> [Data shown]:
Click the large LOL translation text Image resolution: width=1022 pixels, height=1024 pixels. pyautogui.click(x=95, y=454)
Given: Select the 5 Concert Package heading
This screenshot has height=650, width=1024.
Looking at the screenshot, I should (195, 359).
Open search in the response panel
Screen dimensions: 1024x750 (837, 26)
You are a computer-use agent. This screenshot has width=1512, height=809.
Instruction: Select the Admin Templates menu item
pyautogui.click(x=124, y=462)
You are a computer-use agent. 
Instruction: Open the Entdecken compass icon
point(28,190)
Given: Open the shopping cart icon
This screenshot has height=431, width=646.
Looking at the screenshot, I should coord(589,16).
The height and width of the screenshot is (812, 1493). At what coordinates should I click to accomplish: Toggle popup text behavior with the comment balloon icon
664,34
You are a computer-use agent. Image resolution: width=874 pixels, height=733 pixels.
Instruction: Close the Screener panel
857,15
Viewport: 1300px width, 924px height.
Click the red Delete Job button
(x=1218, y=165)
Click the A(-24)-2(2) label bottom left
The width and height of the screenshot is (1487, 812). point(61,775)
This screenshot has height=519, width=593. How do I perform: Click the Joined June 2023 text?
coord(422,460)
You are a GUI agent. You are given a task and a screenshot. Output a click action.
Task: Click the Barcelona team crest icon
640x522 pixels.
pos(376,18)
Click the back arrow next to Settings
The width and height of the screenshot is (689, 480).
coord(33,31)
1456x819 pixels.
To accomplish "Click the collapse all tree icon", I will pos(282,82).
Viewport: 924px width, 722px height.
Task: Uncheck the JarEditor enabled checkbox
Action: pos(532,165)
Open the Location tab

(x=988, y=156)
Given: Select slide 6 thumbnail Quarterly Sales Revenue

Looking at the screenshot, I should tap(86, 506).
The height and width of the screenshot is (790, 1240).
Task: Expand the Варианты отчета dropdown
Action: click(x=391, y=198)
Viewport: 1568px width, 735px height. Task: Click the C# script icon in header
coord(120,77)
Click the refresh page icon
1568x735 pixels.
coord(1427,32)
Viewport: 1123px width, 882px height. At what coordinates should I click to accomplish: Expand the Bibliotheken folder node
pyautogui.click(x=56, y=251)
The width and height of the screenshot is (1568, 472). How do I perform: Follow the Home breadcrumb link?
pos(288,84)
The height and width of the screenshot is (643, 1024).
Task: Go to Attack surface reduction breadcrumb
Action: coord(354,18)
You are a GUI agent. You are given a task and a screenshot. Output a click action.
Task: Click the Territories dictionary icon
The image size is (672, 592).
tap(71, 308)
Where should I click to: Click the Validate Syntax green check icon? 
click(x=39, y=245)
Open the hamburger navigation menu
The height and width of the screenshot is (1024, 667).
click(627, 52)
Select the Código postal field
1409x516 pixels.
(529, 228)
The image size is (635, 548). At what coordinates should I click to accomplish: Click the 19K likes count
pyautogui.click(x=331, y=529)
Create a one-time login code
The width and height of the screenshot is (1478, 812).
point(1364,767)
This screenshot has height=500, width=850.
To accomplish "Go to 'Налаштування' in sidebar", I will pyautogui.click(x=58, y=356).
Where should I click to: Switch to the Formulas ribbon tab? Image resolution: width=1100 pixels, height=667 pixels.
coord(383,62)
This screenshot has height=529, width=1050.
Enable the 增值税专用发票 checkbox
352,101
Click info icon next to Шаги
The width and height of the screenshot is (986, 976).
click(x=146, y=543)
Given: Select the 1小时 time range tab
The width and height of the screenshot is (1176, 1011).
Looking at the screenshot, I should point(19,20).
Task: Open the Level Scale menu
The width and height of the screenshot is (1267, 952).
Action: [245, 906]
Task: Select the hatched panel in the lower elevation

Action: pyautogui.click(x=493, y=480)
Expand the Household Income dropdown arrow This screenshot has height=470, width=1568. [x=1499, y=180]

> [What to do]: Lay out these lines as a JSON list of strings, one string per line, leaving out any blank lines.

> [Exercise output]:
[
  "Click the large LOL translation text Image resolution: width=1022 pixels, height=1024 pixels. pyautogui.click(x=95, y=454)",
  "Given: Select the 5 Concert Package heading",
  "This screenshot has height=650, width=1024.",
  "Looking at the screenshot, I should (195, 359).",
  "Open search in the response panel",
  "Screen dimensions: 1024x750 (837, 26)",
  "You are a computer-use agent. This screenshot has width=1512, height=809.",
  "Instruction: Select the Admin Templates menu item",
  "pyautogui.click(x=124, y=462)",
  "You are a computer-use agent. ",
  "Instruction: Open the Entdecken compass icon",
  "point(28,190)",
  "Given: Open the shopping cart icon",
  "This screenshot has height=431, width=646.",
  "Looking at the screenshot, I should coord(589,16).",
  "The height and width of the screenshot is (812, 1493). At what coordinates should I click to accomplish: Toggle popup text behavior with the comment balloon icon",
  "664,34",
  "You are a computer-use agent. Image resolution: width=874 pixels, height=733 pixels.",
  "Instruction: Close the Screener panel",
  "857,15",
  "Viewport: 1300px width, 924px height.",
  "Click the red Delete Job button",
  "(x=1218, y=165)",
  "Click the A(-24)-2(2) label bottom left",
  "The width and height of the screenshot is (1487, 812). point(61,775)",
  "This screenshot has height=519, width=593. How do I perform: Click the Joined June 2023 text?",
  "coord(422,460)",
  "You are a GUI agent. You are given a task and a screenshot. Output a click action.",
  "Task: Click the Barcelona team crest icon",
  "640x522 pixels.",
  "pos(376,18)",
  "Click the back arrow next to Settings",
  "The width and height of the screenshot is (689, 480).",
  "coord(33,31)",
  "1456x819 pixels.",
  "To accomplish \"Click the collapse all tree icon\", I will pos(282,82).",
  "Viewport: 924px width, 722px height.",
  "Task: Uncheck the JarEditor enabled checkbox",
  "Action: pos(532,165)",
  "Open the Location tab",
  "(x=988, y=156)",
  "Given: Select slide 6 thumbnail Quarterly Sales Revenue",
  "Looking at the screenshot, I should tap(86, 506).",
  "The height and width of the screenshot is (790, 1240).",
  "Task: Expand the Варианты отчета dropdown",
  "Action: click(x=391, y=198)",
  "Viewport: 1568px width, 735px height. Task: Click the C# script icon in header",
  "coord(120,77)",
  "Click the refresh page icon",
  "1568x735 pixels.",
  "coord(1427,32)",
  "Viewport: 1123px width, 882px height. At what coordinates should I click to accomplish: Expand the Bibliotheken folder node",
  "pyautogui.click(x=56, y=251)",
  "The width and height of the screenshot is (1568, 472). How do I perform: Follow the Home breadcrumb link?",
  "pos(288,84)",
  "The height and width of the screenshot is (643, 1024).",
  "Task: Go to Attack surface reduction breadcrumb",
  "Action: coord(354,18)",
  "You are a GUI agent. You are given a task and a screenshot. Output a click action.",
  "Task: Click the Territories dictionary icon",
  "The image size is (672, 592).",
  "tap(71, 308)",
  "Where should I click to: Click the Validate Syntax green check icon? ",
  "click(x=39, y=245)",
  "Open the hamburger navigation menu",
  "The height and width of the screenshot is (1024, 667).",
  "click(627, 52)",
  "Select the Código postal field",
  "1409x516 pixels.",
  "(529, 228)",
  "The image size is (635, 548). At what coordinates should I click to accomplish: Click the 19K likes count",
  "pyautogui.click(x=331, y=529)",
  "Create a one-time login code",
  "The width and height of the screenshot is (1478, 812).",
  "point(1364,767)",
  "This screenshot has height=500, width=850.",
  "To accomplish \"Go to 'Налаштування' in sidebar\", I will pyautogui.click(x=58, y=356).",
  "Where should I click to: Switch to the Formulas ribbon tab? Image resolution: width=1100 pixels, height=667 pixels.",
  "coord(383,62)",
  "This screenshot has height=529, width=1050.",
  "Enable the 增值税专用发票 checkbox",
  "352,101",
  "Click info icon next to Шаги",
  "The width and height of the screenshot is (986, 976).",
  "click(x=146, y=543)",
  "Given: Select the 1小时 time range tab",
  "The width and height of the screenshot is (1176, 1011).",
  "Looking at the screenshot, I should point(19,20).",
  "Task: Open the Level Scale menu",
  "The width and height of the screenshot is (1267, 952).",
  "Action: [245, 906]",
  "Task: Select the hatched panel in the lower elevation",
  "Action: pyautogui.click(x=493, y=480)",
  "Expand the Household Income dropdown arrow This screenshot has height=470, width=1568. [x=1499, y=180]"
]